Flowering plants (angiosperms) are the dominant life form on land. They drive terrestrial ecosystems by using photosynthesis to produce most of our oxygen and complex nutrients. We depend on them, directly or indirectly, for almost all of our food, in addition to pharmaceuticals, textiles, timber, biofuel and the sheer aesthetic pleasure of flowers and other garden plants (1). Most plant biology research is directed at a few very successful “model plant” systems (especially the “thale cress”, Arabidopsis thaliana (2) a model for the dicots; and recently the “false brome” Brachypodium distachyon (3) a model for the monocots) that present very small genomes and are simple to cultivate and handle in molecular research, in addition to crop plants with major economical importance in Europe and elsewhere. Substantial recent effort has focused on developing and applying genomic tools for these species .
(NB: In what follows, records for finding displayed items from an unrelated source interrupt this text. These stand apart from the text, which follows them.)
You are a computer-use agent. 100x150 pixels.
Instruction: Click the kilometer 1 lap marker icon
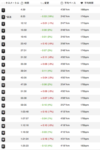click(3, 10)
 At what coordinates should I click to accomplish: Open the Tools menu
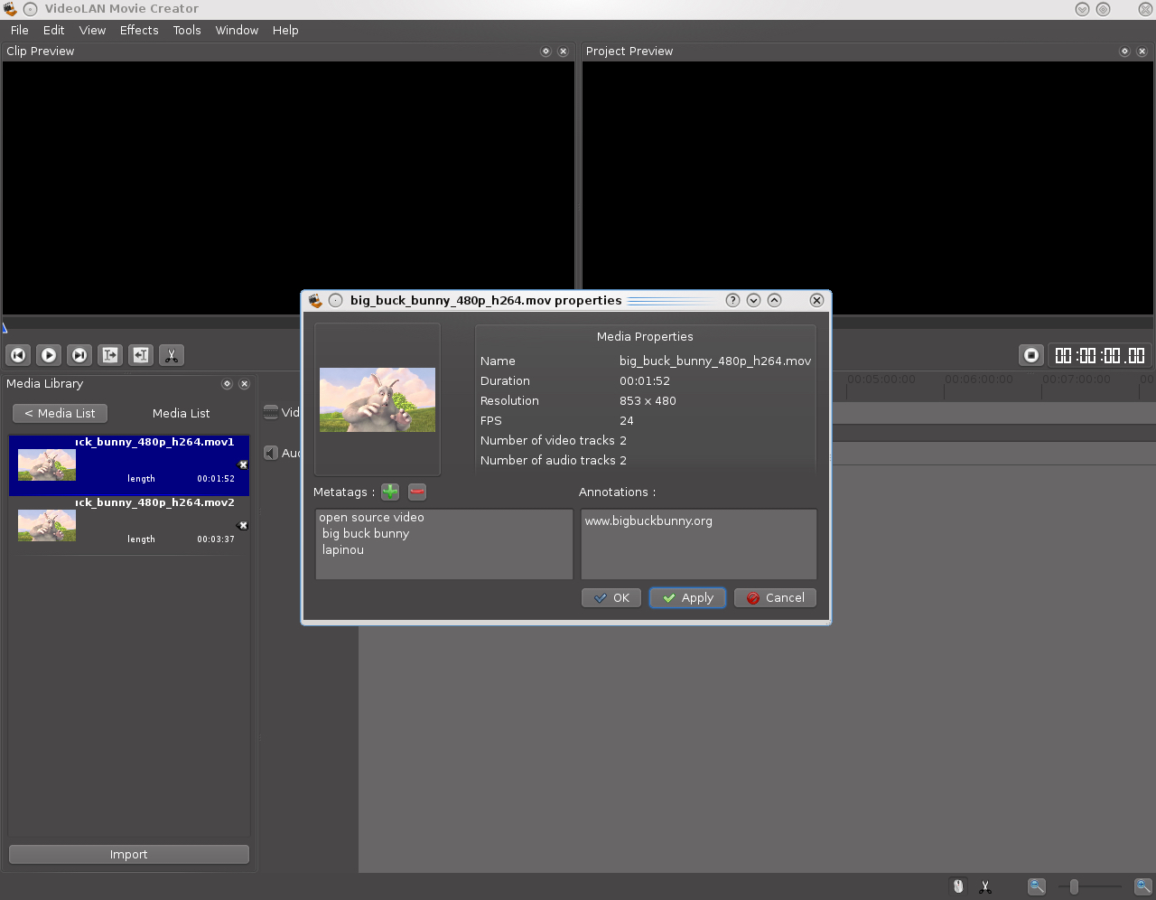click(187, 30)
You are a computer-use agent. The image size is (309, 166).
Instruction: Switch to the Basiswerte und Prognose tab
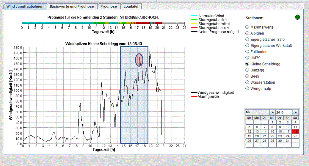click(x=72, y=6)
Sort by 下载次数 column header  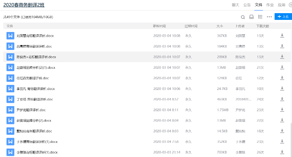click(x=263, y=26)
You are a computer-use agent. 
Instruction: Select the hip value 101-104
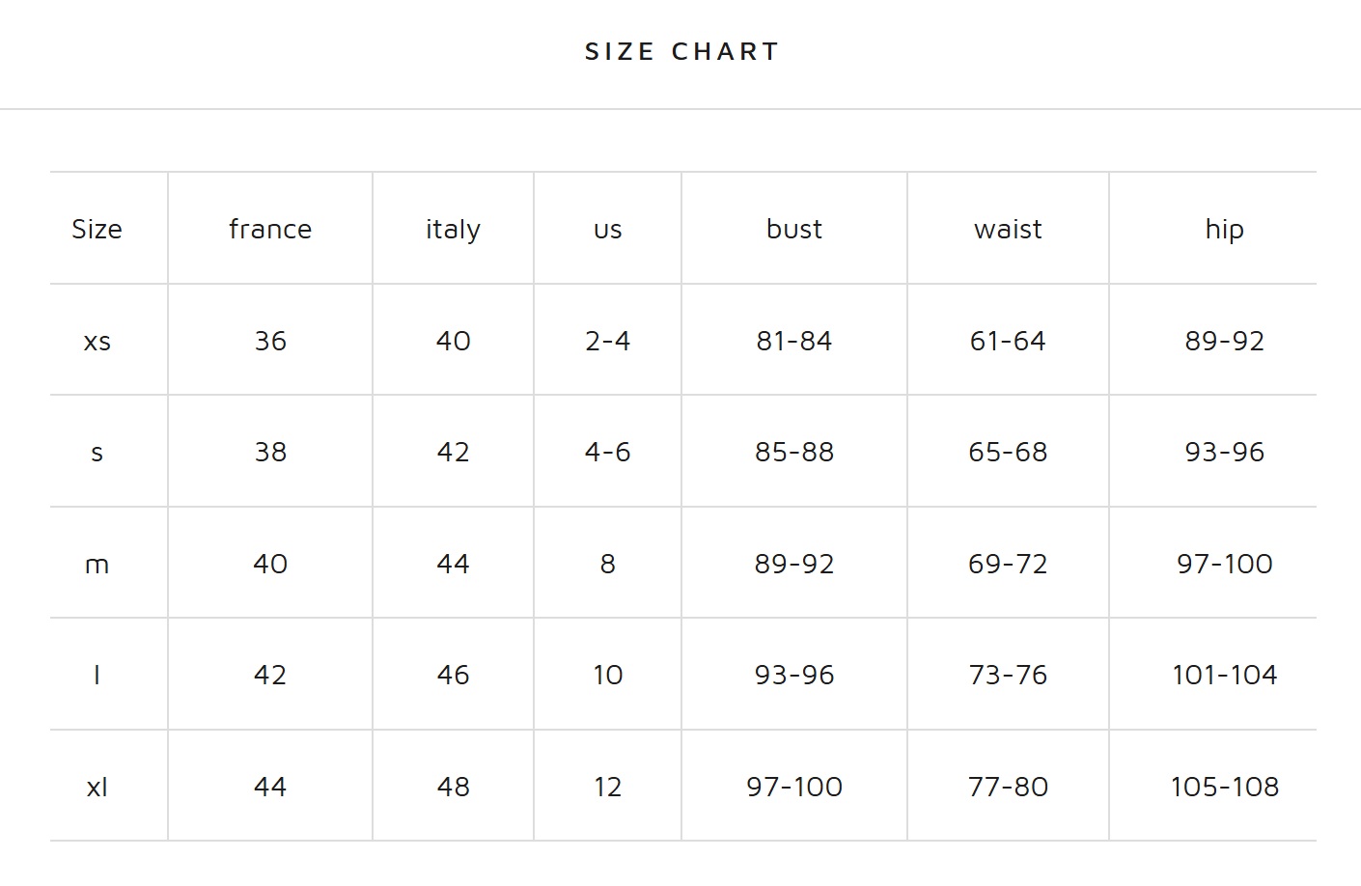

A major difficulty in interpreting vast genomic data sets from single species is that plant genomes are known to be fluid over relatively short evolutionary time spans, due to substantial genomic turnover through gene duplication, diversification and extinction. This is true for most of the major gene families governing organism biology (4). Turnover includes tandem gene duplication events on individual chromosomes and occasional genome duplication events (5-7). Since all plant genes ultimately derive from duplication and subsequent diversification processes (8,9), understanding deep evolutionary history (phylogeny) is important for predicting the function of genes in multigene families (ie most genes). Most plants that are useful to humanity belong to one of two flowering plant angiosperm groups, the monocots and eudicots. We now know that these two major groups diverged from each other close to the origin of the flowering plants (10).
As such, it would be invaluable to develop genomic tools for a model plant lineage that pre-dated this major evolutionary split. This would be broadly useful for plant biology research, as it would allow us to pinpoint which gene families predate vs. postdate the origin of most the world’s major crop plants and to reveal recent vs. ancient genes, permitting inference of gene orthologs, gene copies that are inherited in different plants through speciation events, vs. paralogs, gene copies derived from gene or genome duplication events, which may often gain new functionality (11,12).